For your lovely post, it is great to see you back posting again, I missed seeing your posts last week. I am not sure about any talent, but it was very kind of you to make that comment.
I agree about the animals being like your children, they certainly are a great comfort in sad times as well as a joy, my dog was a bit of a rascal I wrote her a letter when she had to be set free here it is
Dearest ****, I call you, I look for you but you do not appear, you were my comforter during the bad times and there’s been a few, you loved Us unconditionally, as a youngster you were quite a rascal pinching the girls things never breaking them but we often wondered why you needed an iPod a phone on your bed, but it was because you knew you deserved it too, found your presents at Christmas time in the pile and how many times were they re wrapped for you? Then the years took-their toll, but no matter you were still there by my side outside the bathroom door waiting for me’ no matter how you could not walk anymore, you were so tired, in so much pain I so hope you are free now because dearest **** we love and miss you so, thank you **** for all you freely gave, our beautiful brave girl xxxxxxx rip memories of you will never fade am told the pain will lessen this is my sacrifice my debt to you girl to set you free xxxx love you **** everyone who knew you loved you xxxx
So here I am just over a year since, yes I guess time does heal it’s not raw like it was, but it certainly is still with me the missing,
Missing you dog. Perhaps for me, loving my dog as I did and still do was easy, yes I guess I rather take the easy route, is that human nature? Easy, no expectations, no demands made of me, no judgement, never hurt me, would never have hurt me. So with an animal, like my dog what safety there is.
Anyhow, I think you get the gist anyone reading this that I adored my dog 🙂 change of subject now ha ha
I have a few worries, new worries last couple of days things I need to sort out, things I need to face and deal with as if I do not time continues to flow forward as always, and enough procrastination this year so far. Yes, I have dealt with some things but I have not done enough to move myself forward, the easy way am sorry to have to tell myself does not work, stopping gambling is great but that in itself does not make for a life.
I need to find a new job since mine will end in two months time, what am I going to do, I will do and am willing to do anything to gain an income (within reason) it has to be legal and has to be moral!
I am worried about finding work, like on the one hand I know that I am at work, diligent, loyal and hard working and I am not stupid, well not totally maybe a little lol
But what to do, then the doubts start creeping in, are you capable of doing anything? will anyone really want you?
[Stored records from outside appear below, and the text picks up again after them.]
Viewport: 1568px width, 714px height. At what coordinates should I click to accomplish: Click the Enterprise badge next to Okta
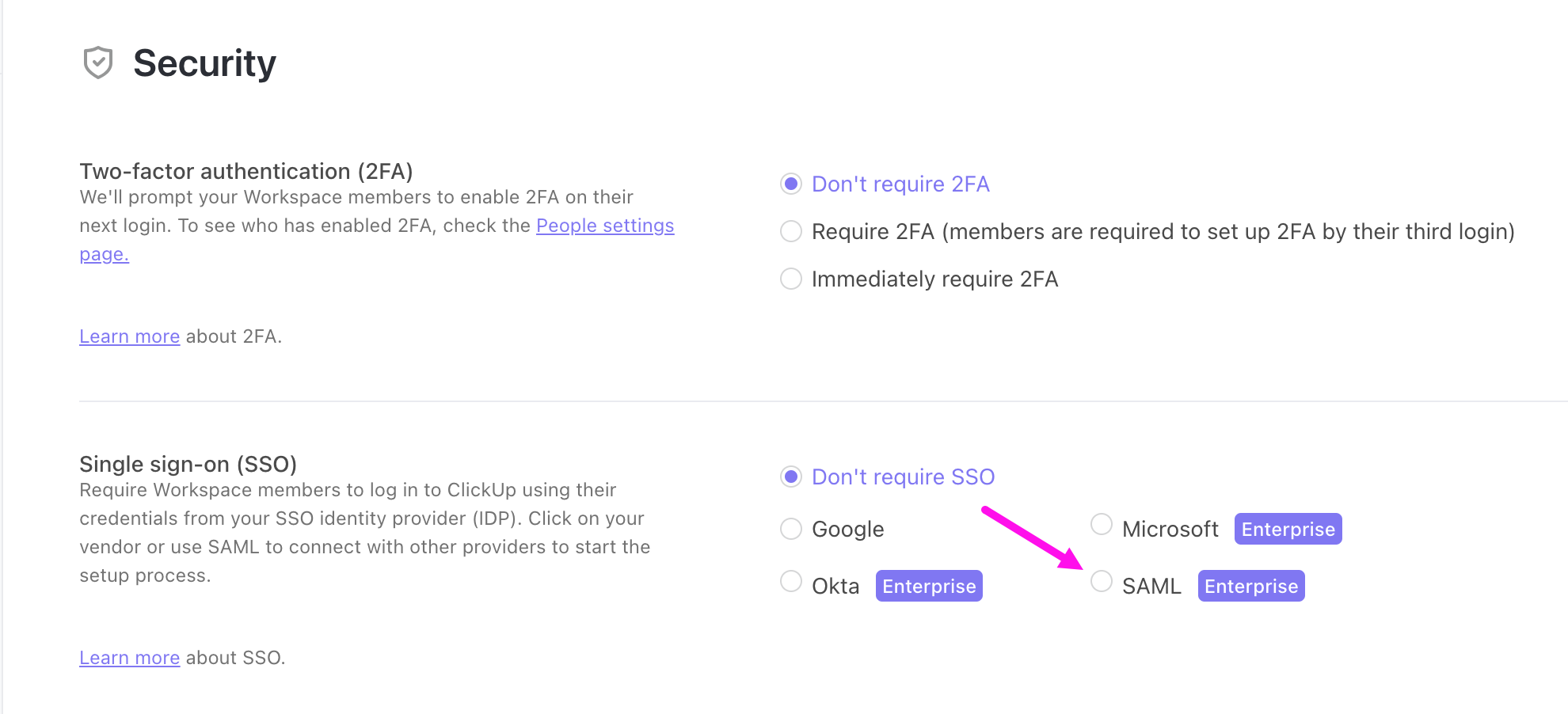pyautogui.click(x=929, y=587)
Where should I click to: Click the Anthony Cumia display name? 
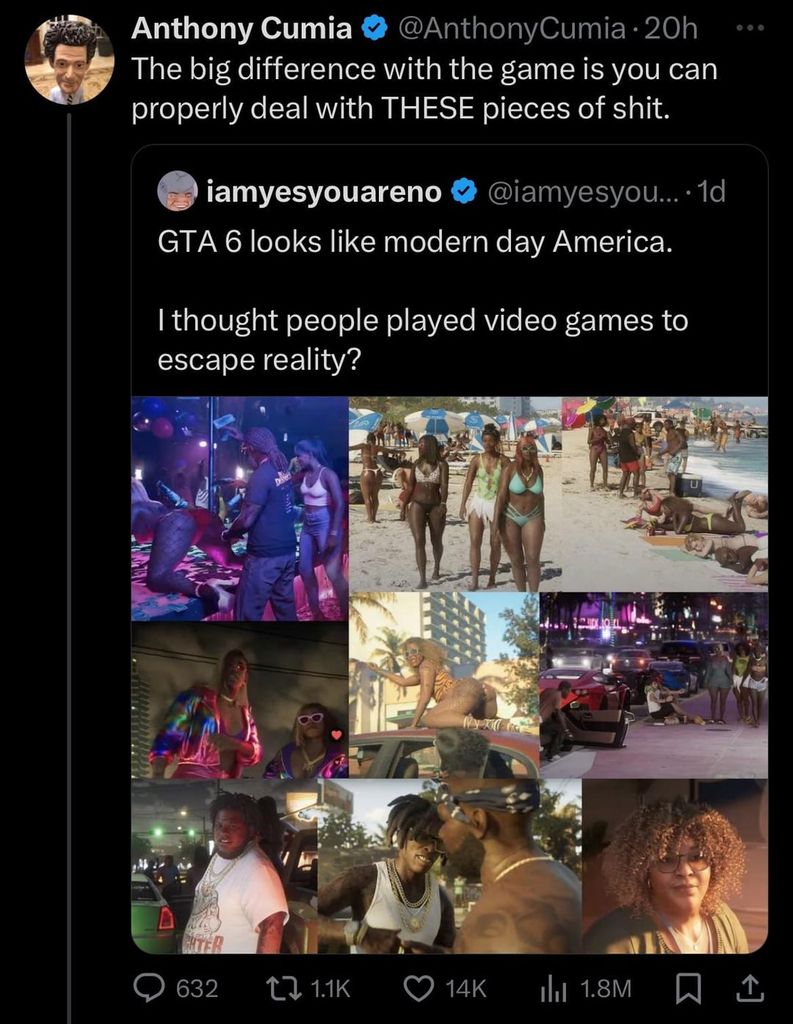pos(242,28)
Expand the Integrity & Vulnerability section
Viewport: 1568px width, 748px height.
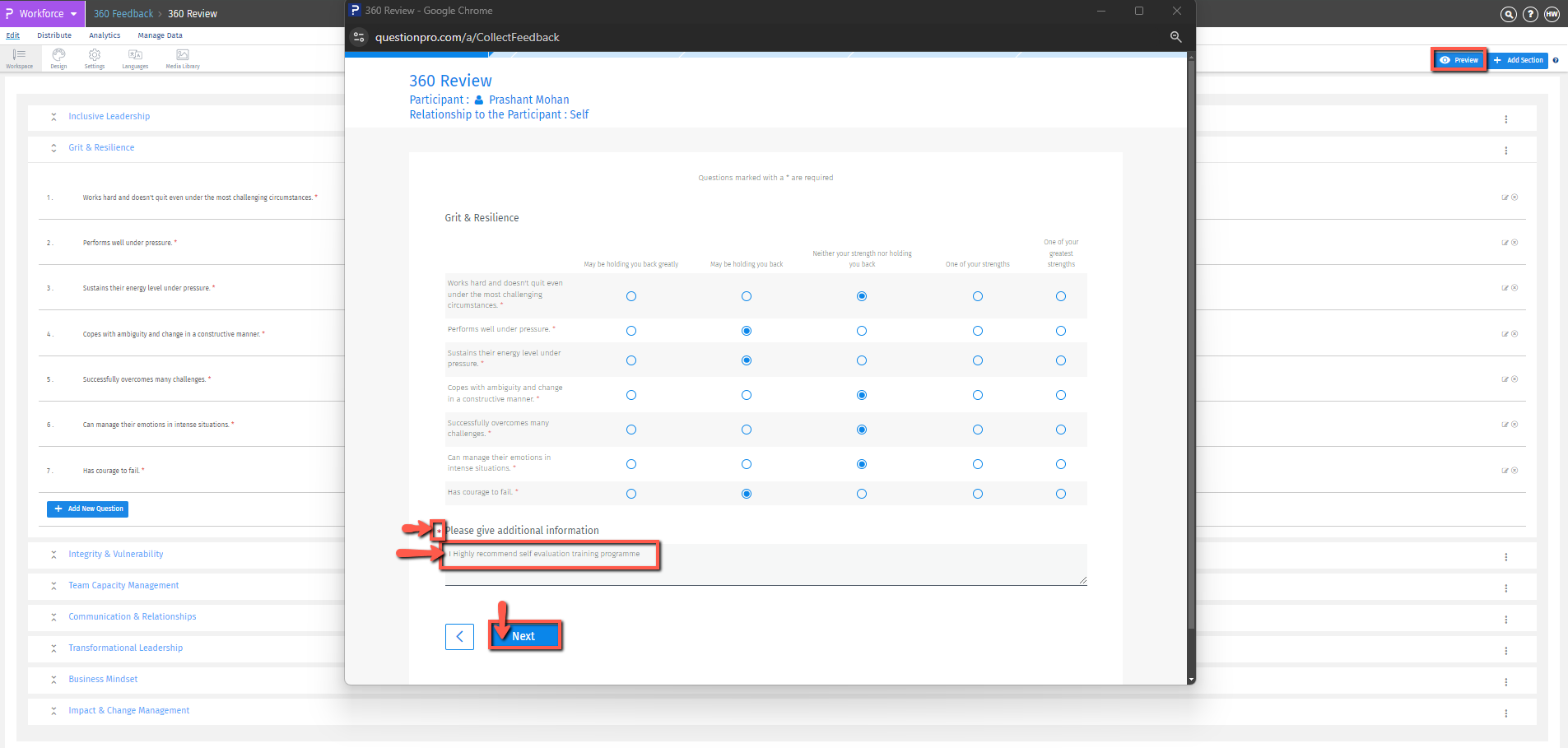click(x=115, y=555)
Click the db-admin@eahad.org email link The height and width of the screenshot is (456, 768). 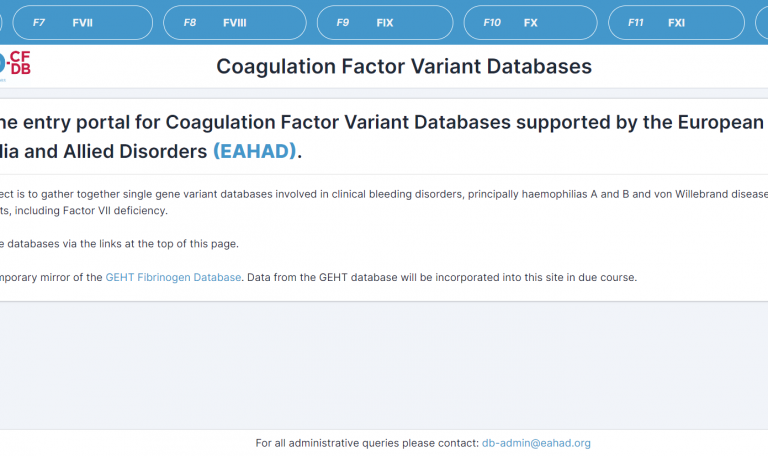click(536, 443)
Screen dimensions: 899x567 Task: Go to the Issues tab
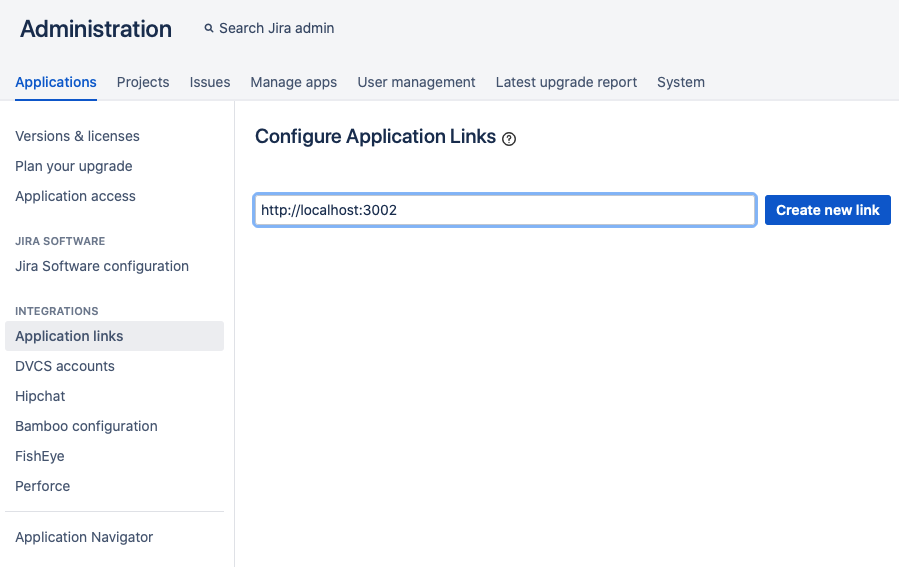tap(210, 82)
Aren’t you too old? well not really I still have most of my faculties (well as much as I ever had!) Plus I have a fair few years until retirement so that really is not an option, it’s just the lack of confidence voice, one part knows I am more than capable of doing anything I set my mind to but another always seem to want to dis me as useless and unworthy of a ‘normal’ life.
I seem to spend so much of my time dealing with this voice, the one that wants me to run away, live on an uninhabited island and live off coconuts! The escape artist, or maybe it’s the would be gambler, but one thing I am learning there really is no escape from me, cos wherever I am, I am still facing me, looks like I am stuck with me in this life time, so need to start making the best of me and being the very best I can be and accepting that I am a product of my experiences and yes, our experiences of life do shape who we are today but that is not to say that we can not change any of it. We can be masters of our own destinies, I am learning to shape mine, its kind of a strange shape right now though…..still at least the clay is not set, nothing is set in stone.